Now we use the first order optimality condition to determine $u^*=\lambda/2$. One can check that $u^*$ does indeed maximizes $H(x,\lambda,u)$ as $\frac{\partial^2 H}{\partial^2 u}=-2<0$, which implies that $H$ is concave w.r.t. $u$. As for now, we assume that $u^*\in [u_{min}, m_{max}]$, i.e., $u^*$ is within the admissible control set.

Now we can write the DE for $\lambda$, $\dot{\lambda}=\lambda$, which is not very informative as we do not know both the initial and the final values of $\lambda(t)$. So, we choose $\lambda(0)=\Lambda$ and try to find $\Lambda$ s.t. the end-point conditions on $x(t)$ are fulfilled.

Solving $\dot{\lambda}=\lambda$ with $\lambda(0)=\Lambda$ we get $\lambda(t)=\Lambda e^{t}$. Using $u^*=\lambda/2$ and substituting it into the DE for $x$ we get $$\dot{x}=-x+\Lambda e^t/2,\quad x(0)=2$$ which solves to yield $x(t)=\frac{1}{4}\left[\Lambda e^t - e^{- t}(\Lambda - 8)\right]$. Finally, from $x(4)=5$ we get $\Lambda=\dfrac{20 e^4 - 8}{e^8 - 1}$ and the optimal control is $u^*=\dfrac{10 e^4 - 4}{e^8 - 1}e^t$.

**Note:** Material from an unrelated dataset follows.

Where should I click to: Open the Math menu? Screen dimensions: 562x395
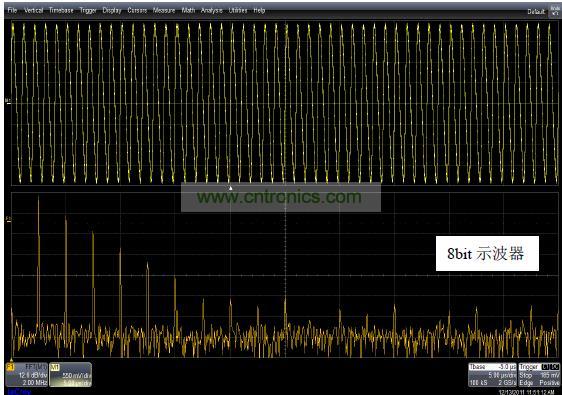188,10
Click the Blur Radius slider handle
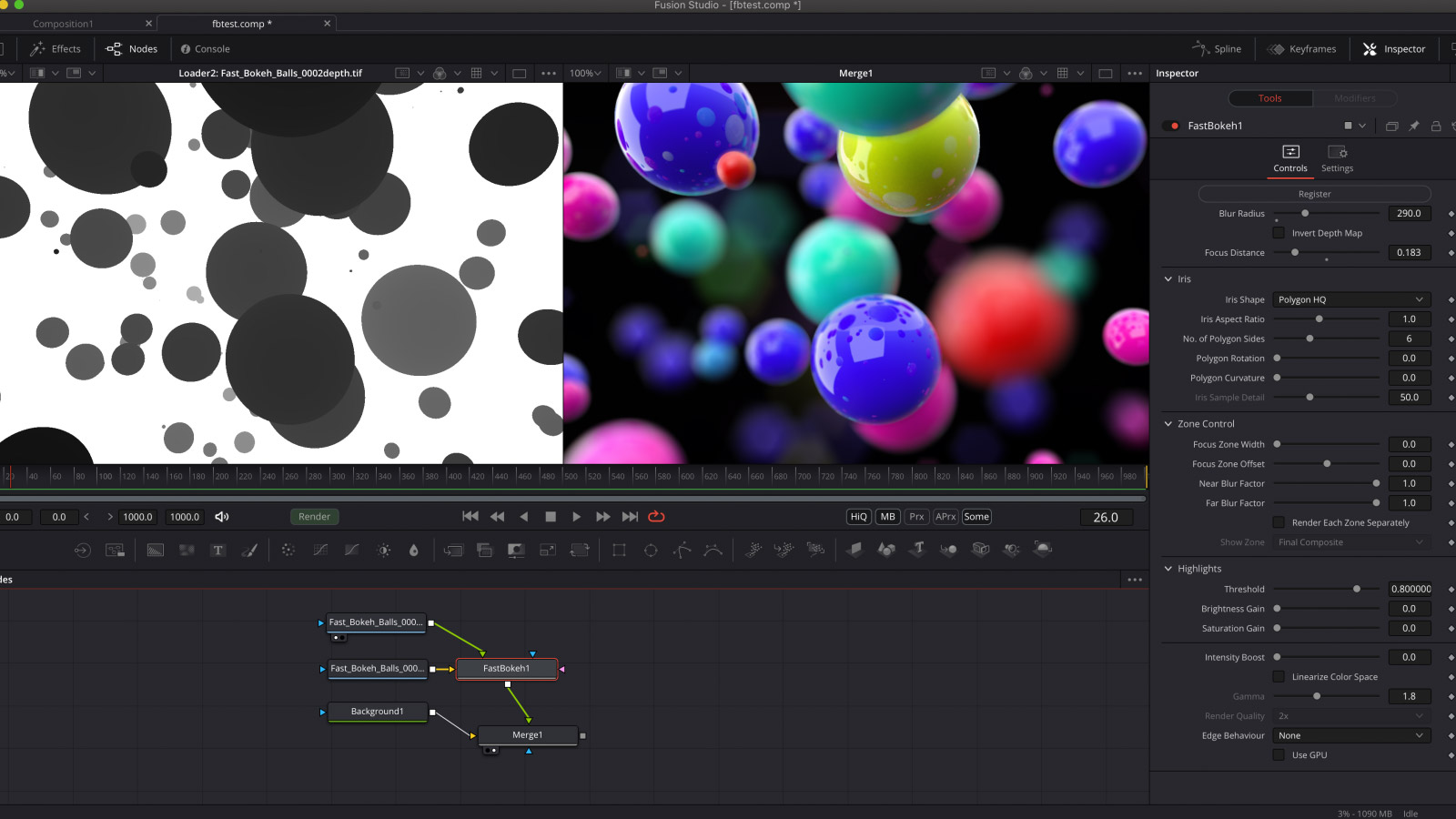 1305,214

Below is the optimal control plot and the corresponding optimal trajectory.

Answer 2

Integrating the differential equation $\dot x = -x + u$, we obtain

$$x(4) = e^{-4} \left( x(0) + \int_0^4 e^t \,u (t) \, \mathrm d t\right)$$

Since the fixed endpoints are $x(0) = 2$ and $x(4) = 5$, we obtain the following equality constraint

$$\int_0^4 e^t \,u (t) \, \mathrm d t = 5 e^4 - 2$$

Since the cost function is the energy of the input function $u$, we obtain the following constrained optimization problem in function $u : [0,4] \to \mathbb R$

$$\begin{array}{ll} \text{minimize} & \qquad\displaystyle\int_0^4 u^2 (t) \, \mathrm d t\\ \text{subject to} & \displaystyle\int_0^4 e^t \,u (t) \, \mathrm d t = 5 e^4 - 2\end{array}$$

Let the Lagrangian be

$$\mathcal L (t, u) := u^2 + \lambda e^t u$$

The Euler-Lagrange equation produces

$$u (t) = -\frac{\lambda}2 e^t$$

Using the equality constraint, we eventually obtain the Lagrange multiplier

$$\lambda = -4 \left(\frac{5 e^4 - 2}{e^8 - 1}\right)$$

and, thus, the optimal input function is

$$\bar u (t) := \color{blue}{2 \left(\frac{5 e^4 - 2}{e^8 - 1}\right) e^t}$$